2013 Fitness plan: Day 2 Week 2
Last night I didn’t sleep too well. Not sure why, I felt tired and last week I slept really well every night thanks to eating well and getting a ton of exercise, so I don’t think it was the diet / working out. Anyway, the result was that this morning I wasn’t really feeling rested or enthusiastic about going for a run.
But, having forced myself to get up and have some breakfast, I managed to wake up a bit and did get out to complete another 5km. It was freezing, but once I was out it felt good. I managed a 28 minute 40 second lap of the park, which is over 30 seconds faster than any other run I’ve done this year, which is good.
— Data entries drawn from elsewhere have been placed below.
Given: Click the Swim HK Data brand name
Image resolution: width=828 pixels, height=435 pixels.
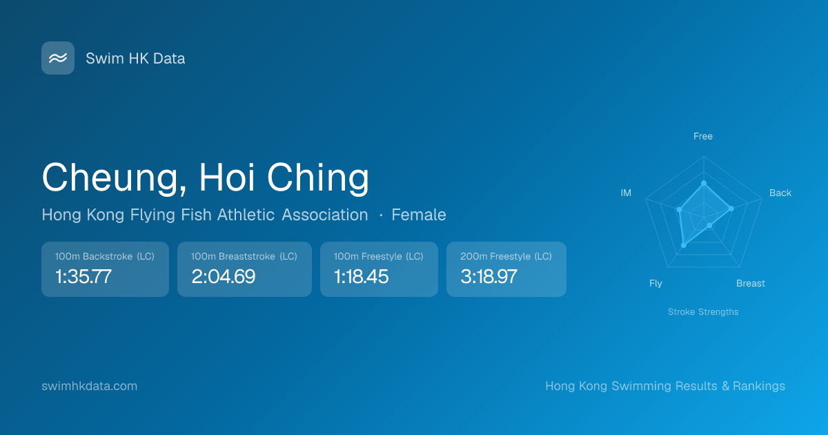Looking at the screenshot, I should coord(135,59).
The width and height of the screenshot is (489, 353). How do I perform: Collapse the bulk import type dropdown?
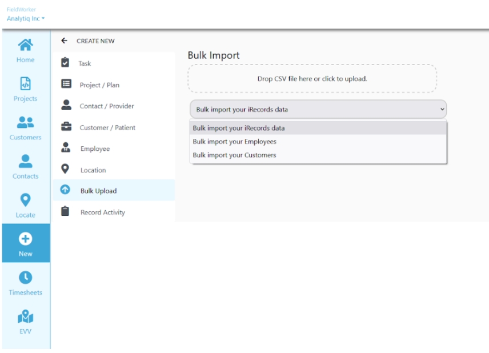318,109
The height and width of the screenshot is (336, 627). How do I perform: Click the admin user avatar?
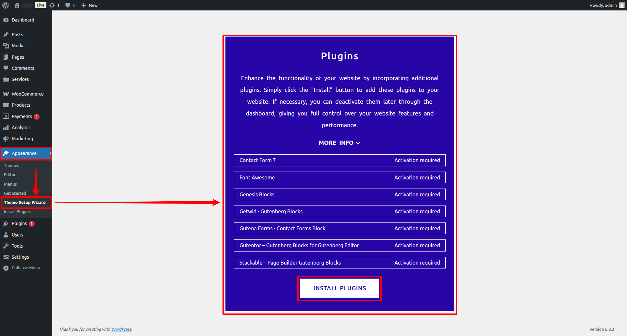621,5
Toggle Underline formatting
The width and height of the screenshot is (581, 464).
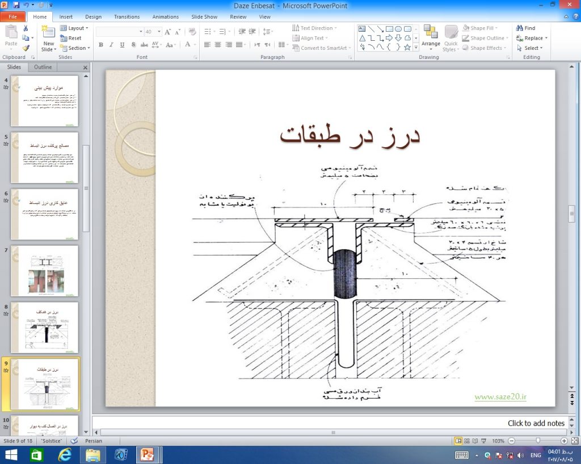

Still not terribly fast, and still quite a lot slower than my fastest times over 5km from last year. But its still only week 2 of getting back into this fitness lark.
Eating today was 100% slow carb accurate:
- breakfast was 3 eggs, spinach, salsa and a mug of green tea
- lunch was a bowl of mixed bean and veg stew
- dinner was a piece of salmon and a massive portion of boiled broccoli
- I had my standard protein shake post run and post workout
- throughout the day I also had 1 black coffee and 2 pints of water.
I. Must. Drink. More. Water.
My evening workout went okay:
- 1 set of 10 (5 on each side) kettle-bell clean and presses with a 28kg bell
- 3 sets of 10 (5 on each side) kettle-bell clean and presses with a 20kg bell
- 1 final set of 10 (5 on each side) kettle-bell clean and presses with a 28kg bell.
The first set was really tough though. I’m thinking that on Friday when I do this workout next, I may start with a set of 10 reps with the 20kg bell to warm up a little and see if I can do more sets with the 28kg bell.
Tomorrow is fast day number 3 which I’m not overly looking forward to, but having done two days last week, is doable.